Event history models of all types have a few characteristics that make them unique. First of all, forget that whole symmetry thing around zero.
Here our dependent variable of interest is time to event. We are interested in how long a person lives, remains sober, stays with a given company, or, in a study of my parenting skills, goes without threatening to skin a child alive and tack her hide upside the door as a warning to her sisters.
Regardless of the specific nature of the event, we are interested in TIME, which by definition must be positive. You cannot have negative duration.
Let’s take death as an example of an event. We will define death operationally as the time of death written on the death certificate. As our beginning point, let’s take attack by weasels. Some people might die right after a weasel attack, if, say, attacked by a particularly large weasel, or a whole sneak of weasels. (Yes, the correct term for a collection of weasels is a ‘sneak’. ) If you don’t believe me, look it up.
Others might linger for a while and then die, with their bodies unable to combat those severe weasel-bite wounds. Some additional number may die from complications of infections due to weasel bites and so on.
Our dependent variable we are interested in is T, where T represents the time from the biting weasel onslaught to death. At each time period, there is a baseline hazard rate. Remember this term, because it is important.
The baseline hazard rate is a constant. Weasel attack survival may be like this. Say 5% of weasel attacks are the sneak variety and the victim dies within 24 hours. However, of those who survive, only 1% die within the next 24 hours, and 0.2% catch some type of nosocomial infection and die within the following 48 hours. In an exponential model, the baseline hazard rate is a constant – period – because we assume that the rate of an event does not change with time.For other models, the baseline hazard rate is a constant for a given time interval. The Weibull model, for example, allows for a monotonic hazard rate, i. e., it can be increasing or decreasing but only in one direction.
The baseline hazard rate for that second period is .01. so h(2) = .01
However, one can, and usually will, have covariates. I mean a person is more than the sum of his episodes of attack-by-weasel, right? So, while the hazard rate may be .01, it may increase if a person has other pre-existing conditions, such as old age. A 99-year-old weasel attack victim may have a greater hazard rate than a 17-year-old victim. Other factors may have a negative relationship with hazard, for example, having been vaccinated for rabies.

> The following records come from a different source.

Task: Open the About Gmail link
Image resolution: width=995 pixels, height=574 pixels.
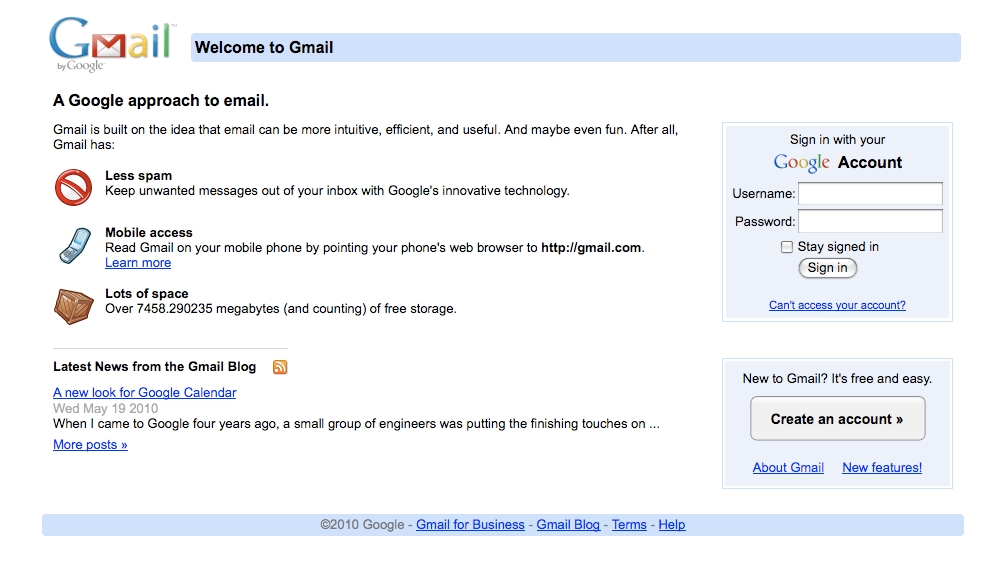Action: click(788, 468)
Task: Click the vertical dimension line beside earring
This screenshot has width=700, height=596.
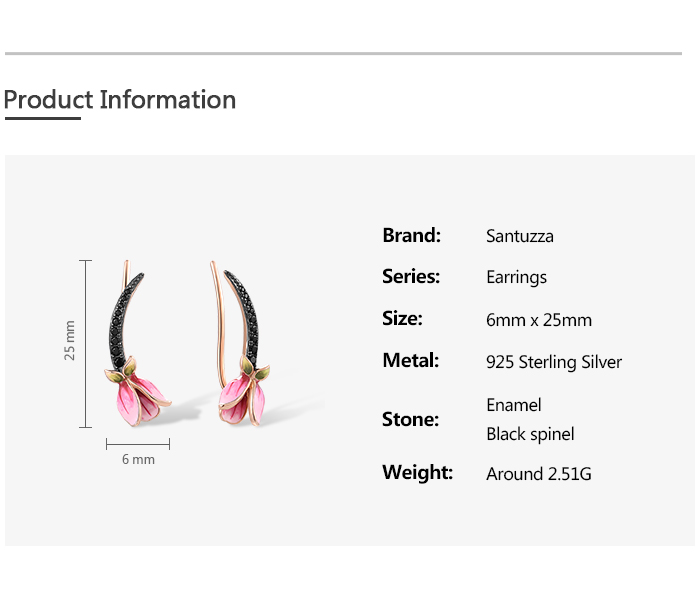Action: point(85,344)
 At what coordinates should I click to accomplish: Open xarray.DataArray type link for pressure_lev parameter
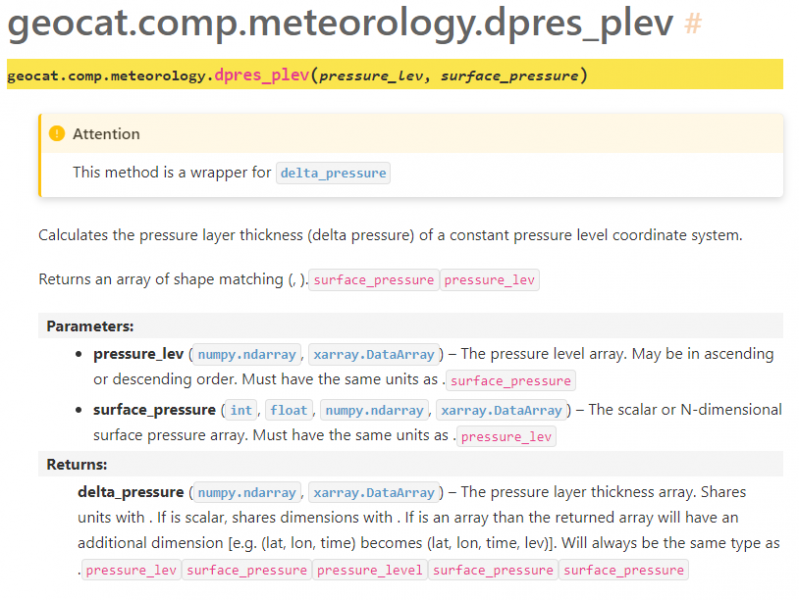coord(374,354)
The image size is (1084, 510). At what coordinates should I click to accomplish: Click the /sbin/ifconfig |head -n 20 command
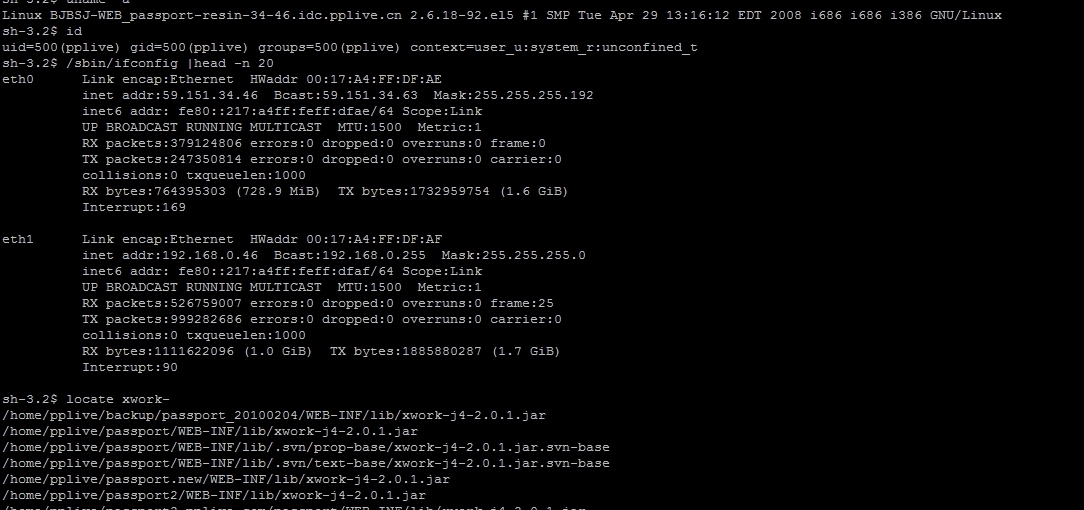click(x=169, y=63)
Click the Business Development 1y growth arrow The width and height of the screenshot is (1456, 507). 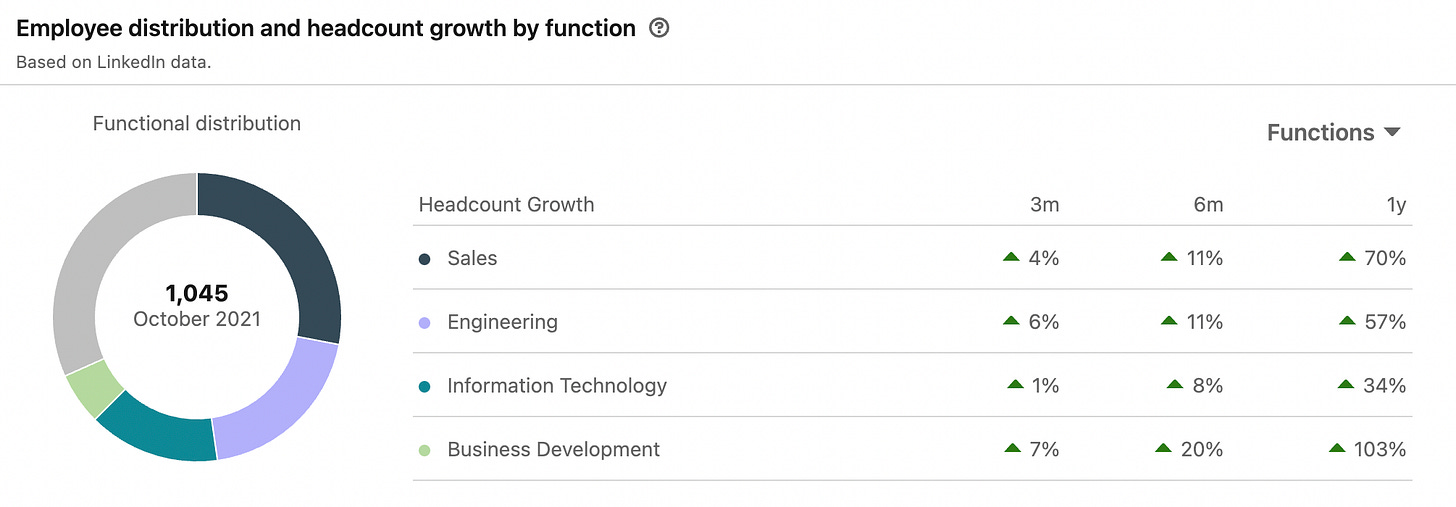(x=1338, y=449)
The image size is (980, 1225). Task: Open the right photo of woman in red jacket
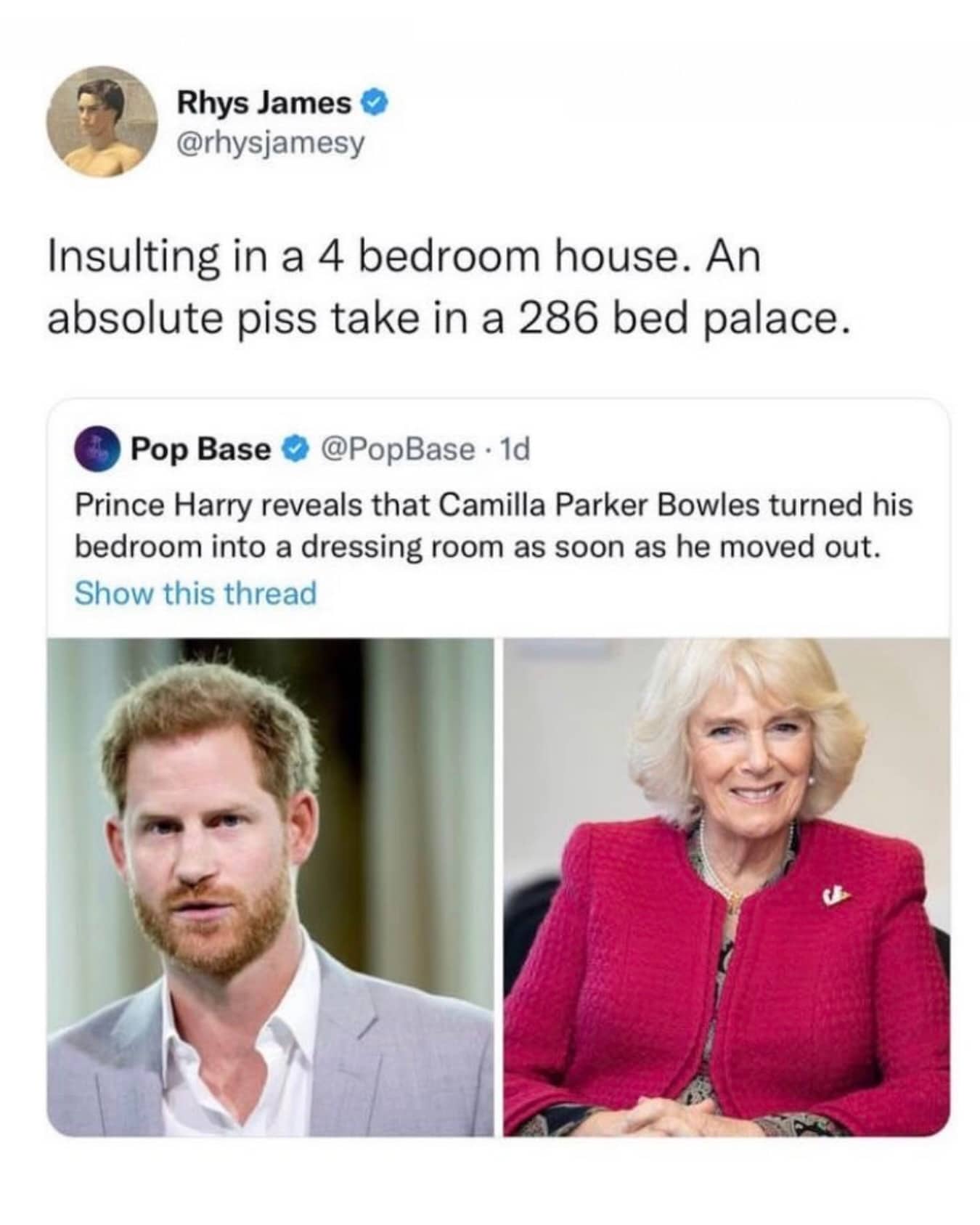(x=727, y=887)
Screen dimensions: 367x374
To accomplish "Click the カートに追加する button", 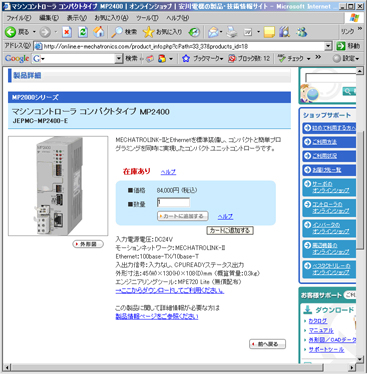I will point(183,216).
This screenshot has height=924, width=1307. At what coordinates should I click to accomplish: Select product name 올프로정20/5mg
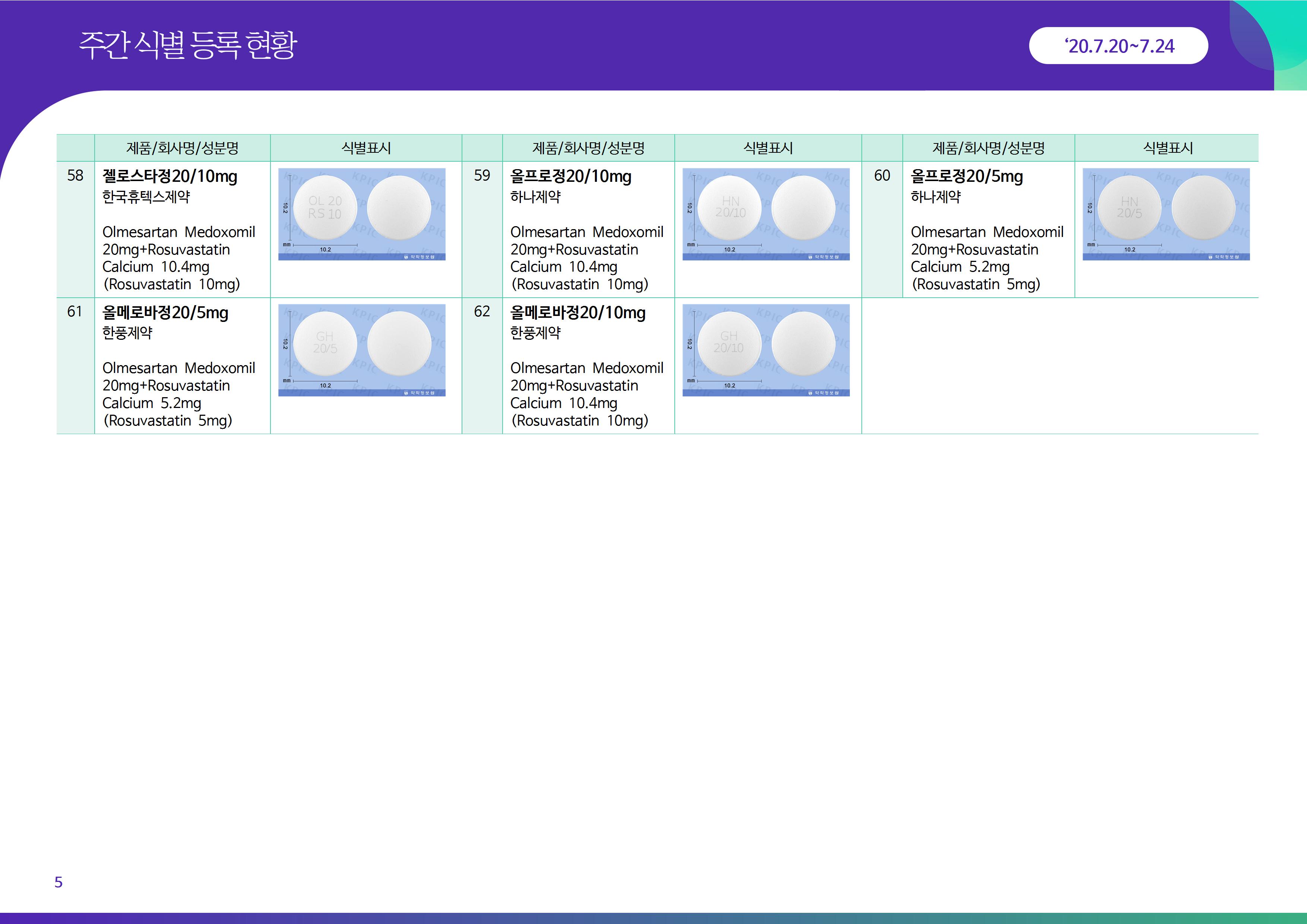pyautogui.click(x=966, y=177)
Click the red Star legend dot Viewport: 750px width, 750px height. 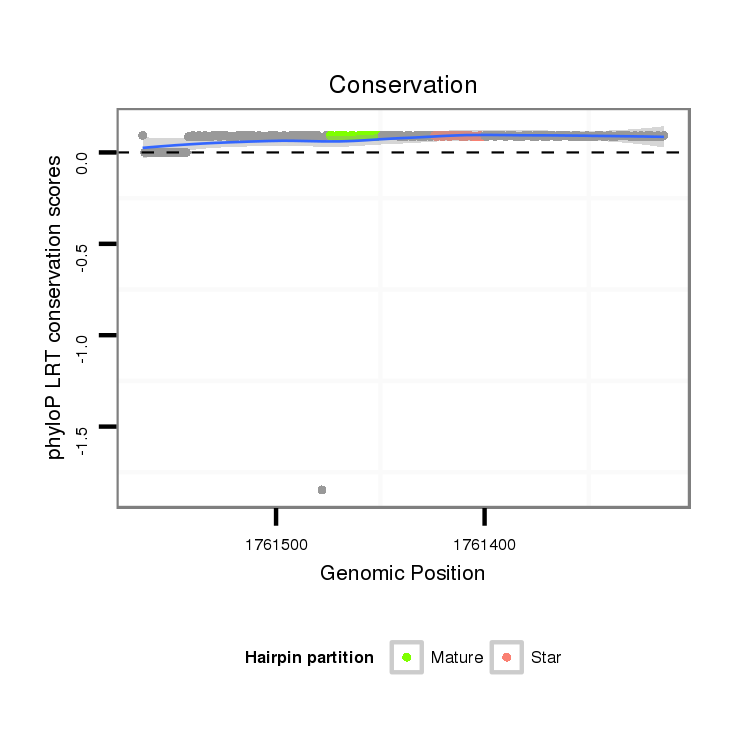pos(507,657)
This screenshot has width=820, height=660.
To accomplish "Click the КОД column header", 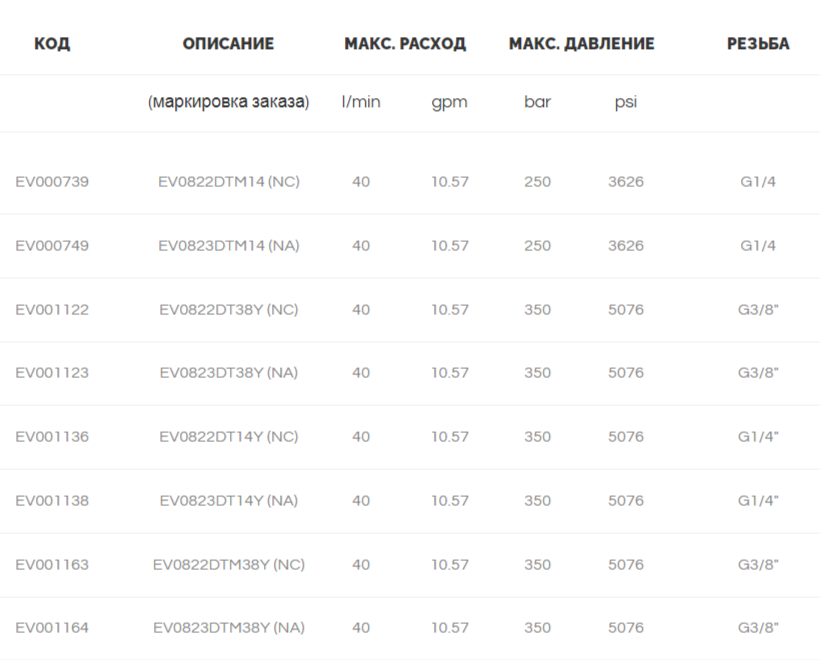I will 52,43.
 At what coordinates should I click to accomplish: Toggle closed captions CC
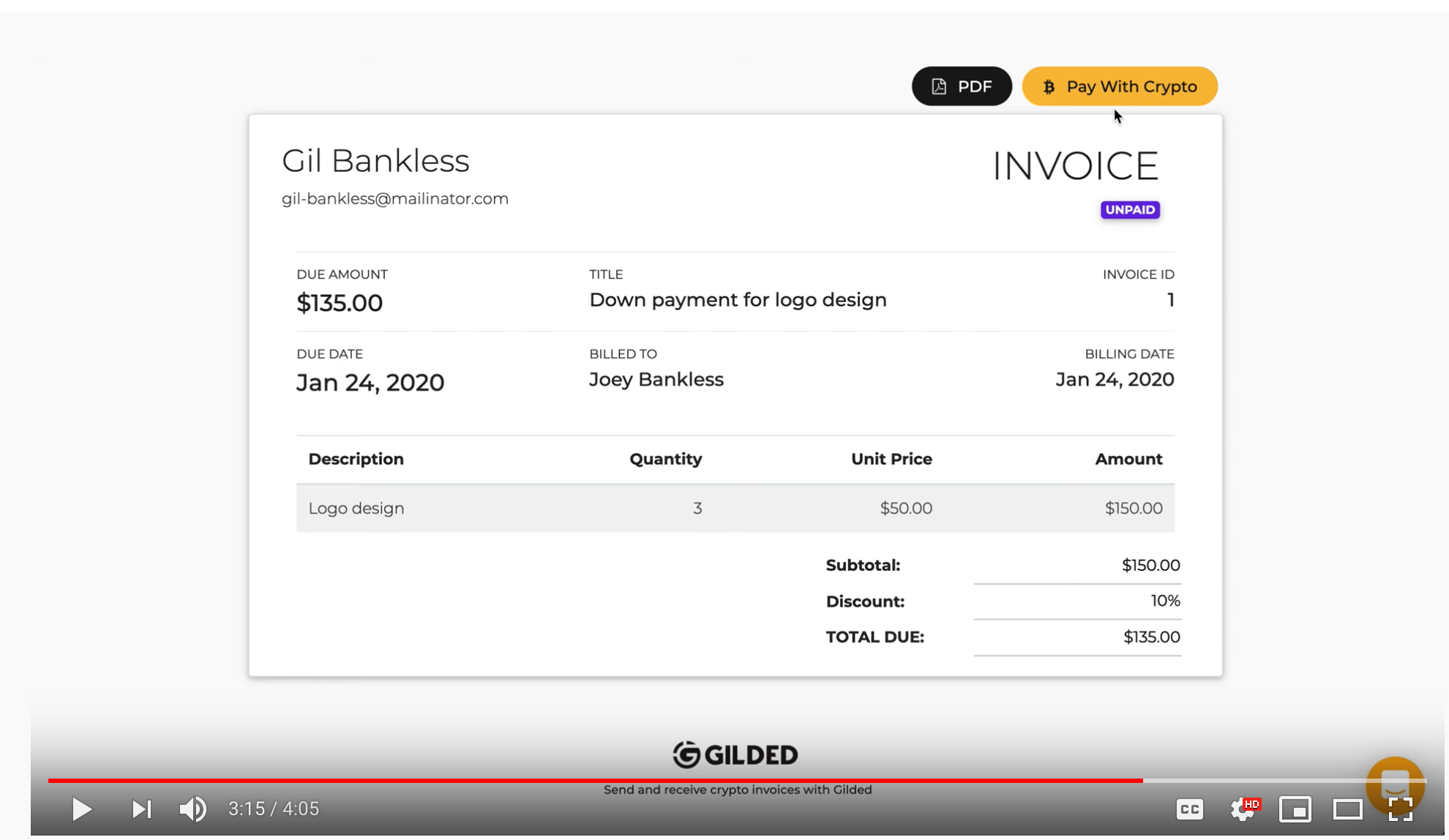point(1190,809)
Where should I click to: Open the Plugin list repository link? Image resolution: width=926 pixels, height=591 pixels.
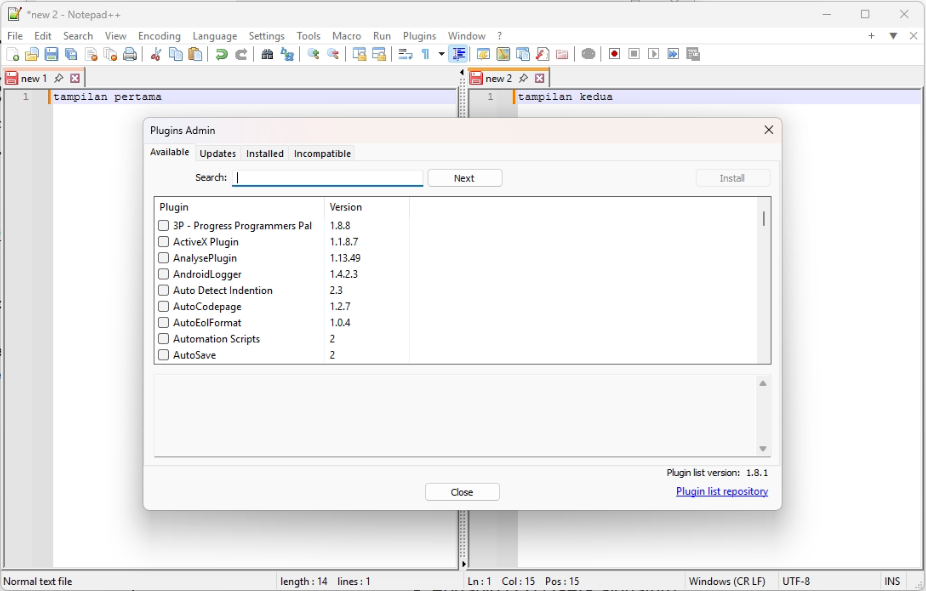tap(722, 491)
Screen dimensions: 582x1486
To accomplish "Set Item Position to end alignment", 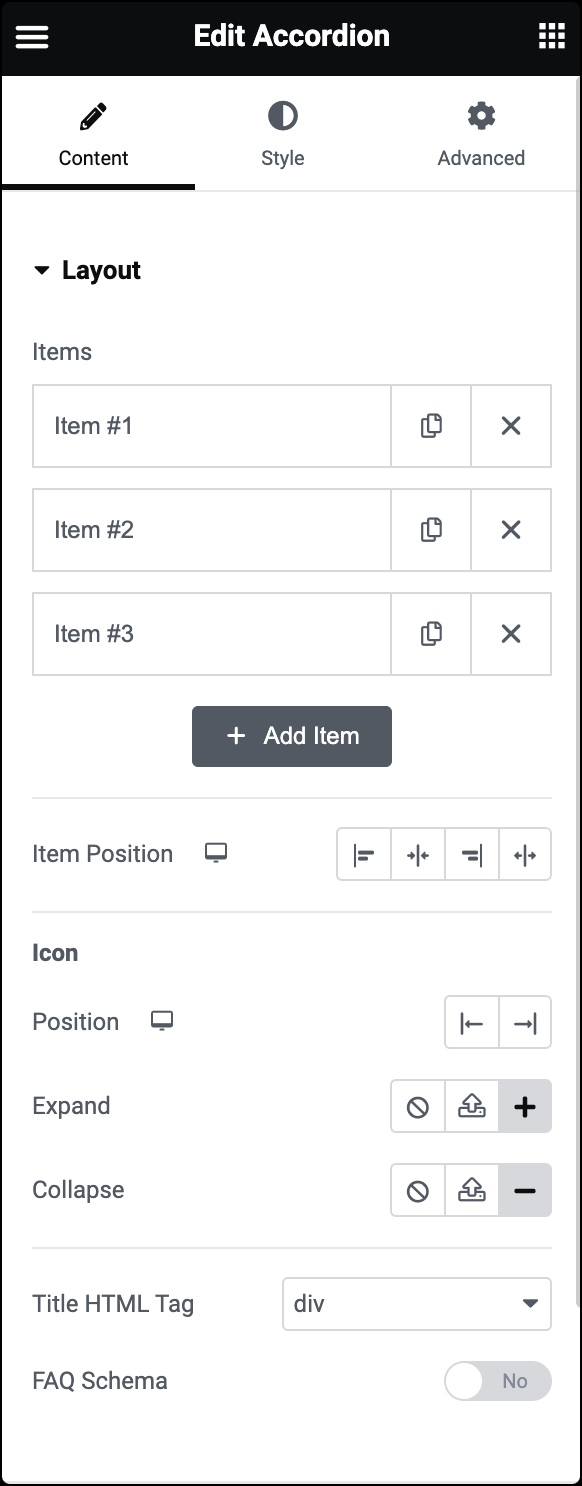I will [471, 855].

Thus, Weibull model can be expressed as a log-linear function
log(T) = b0 + b1X1 + b2X2 + σε
where the last part is a stochastic disturbance term, stochastic disturbance sounding better to say than ‘error’ and less likely to draw the attention of malpractice attorneys and hedge fund investors.
What makes the Weibull model different is that it also includes a shape parameter. The covariates alter the scale value but the shape (if it is increasing, decreasing or flat) remains constant.
A Weibull model can work over defined ranges but may not always be the best pick. Think mortality, for example. There is actually a relatively high mortality rate in the first year of life – being born is a risky business – but then mortality drops until age 14 after which your risk of death goes up again until, well, until you die.